Dataset entries:
----------

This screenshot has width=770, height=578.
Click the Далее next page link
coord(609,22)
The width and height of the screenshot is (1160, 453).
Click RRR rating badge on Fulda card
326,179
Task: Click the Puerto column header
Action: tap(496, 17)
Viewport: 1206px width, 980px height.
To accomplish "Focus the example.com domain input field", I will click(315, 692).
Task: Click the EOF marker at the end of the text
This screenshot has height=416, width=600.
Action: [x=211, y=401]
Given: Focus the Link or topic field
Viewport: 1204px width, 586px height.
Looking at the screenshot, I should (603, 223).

----------

TASK DETAILS:
The answer must consist of all the entries, copied exactly.

EXERCISE ANSWER:
This screenshot has width=770, height=578.
Click the Далее next page link
coord(609,22)
The width and height of the screenshot is (1160, 453).
Click RRR rating badge on Fulda card
326,179
Task: Click the Puerto column header
Action: tap(496, 17)
Viewport: 1206px width, 980px height.
To accomplish "Focus the example.com domain input field", I will click(315, 692).
Task: Click the EOF marker at the end of the text
This screenshot has height=416, width=600.
Action: [x=211, y=401]
Given: Focus the Link or topic field
Viewport: 1204px width, 586px height.
Looking at the screenshot, I should (603, 223).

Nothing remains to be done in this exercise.